EXERCISE BRIEF: In all of these lines, swap "Cycle mode" for "Loop mode" and leave everything else as it is.

Data records
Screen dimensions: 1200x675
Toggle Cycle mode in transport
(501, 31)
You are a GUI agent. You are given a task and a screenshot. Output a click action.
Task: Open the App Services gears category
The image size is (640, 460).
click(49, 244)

RESULT OF THIS TASK:
Screen dimensions: 1200x675
Toggle Loop mode in transport
(501, 31)
You are a GUI agent. You are given a task and a screenshot. Output a click action.
Task: Open the App Services gears category
The image size is (640, 460).
click(49, 244)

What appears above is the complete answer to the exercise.